Energy & Fuels, Vol.23, 2164-2168, 2009
Prediction of Long-Residue Properties of Potential Blends from Mathematically Mixed Infrared Spectra of Pure Crude Oils by Partial Least-Squares Regression Models
Research has been carried out to determine the feasibility of partial least-squares (PLS) regression models to predict the long-residue (LR) properties of potential blends from infrared (IR) spectra that have been created by linearly co-adding the IR spectra of crude oils. The study is the follow-up of a recently developed method to predict LR and short-residue properties from IR spectra and which is currently the subject of PCT patent application WO 2008/135411 filed by Shell International Research Maatschappij B.V. It is found that the PLS prediction models for seven different LR properties [i.e., yield long on crude (YLC), density (D-LR), Viscosity (V-LR), sulfur content (S), pour point (PP), asphaltenes (Asph), and carbon residue (CR)] enabled us to predict the LR properties of 16 blends in two ways.

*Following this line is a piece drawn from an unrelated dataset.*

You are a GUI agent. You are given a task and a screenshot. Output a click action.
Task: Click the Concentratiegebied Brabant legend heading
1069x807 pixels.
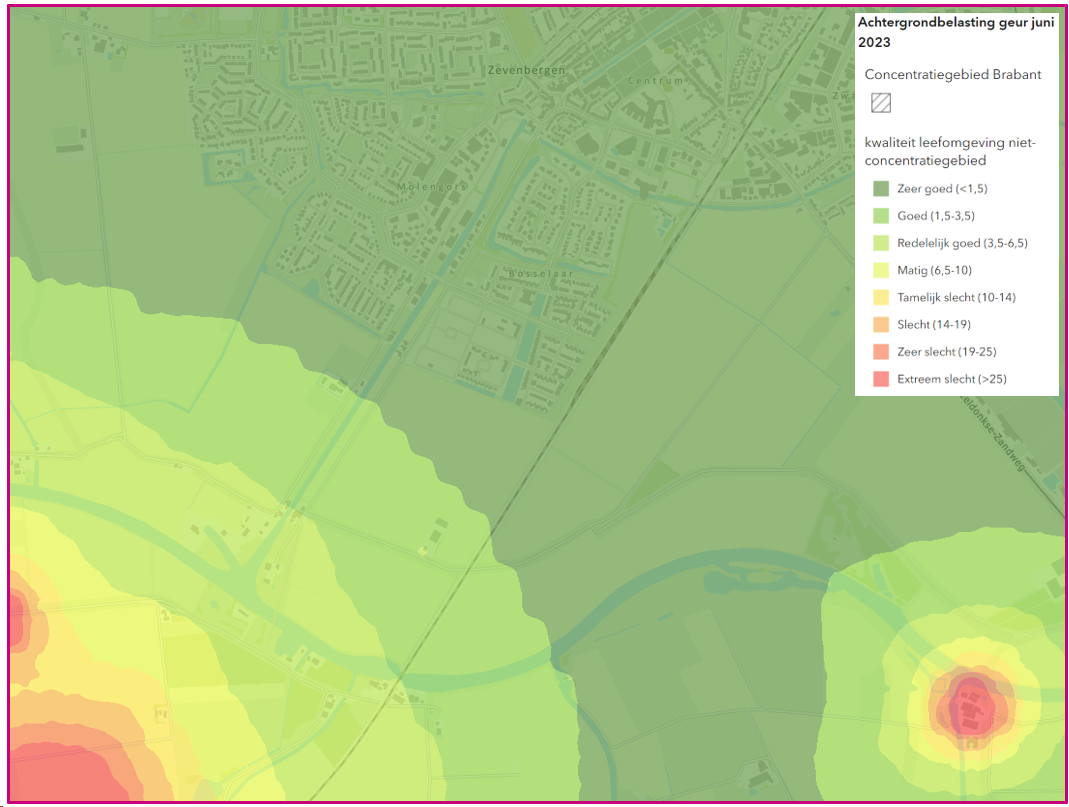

The first predictions were carried out on the IR spectra recorded from the physically prepared blend samples. Next, IR spectra were submitted to the PLS models that were created mathematically by linearly co-adding the IR spectra of the corresponding crude oils in the appropriate weight ratio. Minor differences in the real and artificial blend spectra have been observed, which have been assigned to nonlinear effects. However, preprocessing of the spectra, by subsequently taking the first derivative, multiplicative scatter correction (MSC), and mean centering (MC), resulted in predicted LR property values of the two parallel sets that are largely the same. It implies that mimicking blend spectra by mathematically mixing the IR spectra of crude oils is a valuable, fast, clean, and cheap alternative for the "dirty" and elaborate preparation and testing methods of real blends currently used in the laboratory. Besides, the method can be used as a rapid screening tool for a large series of potential blends.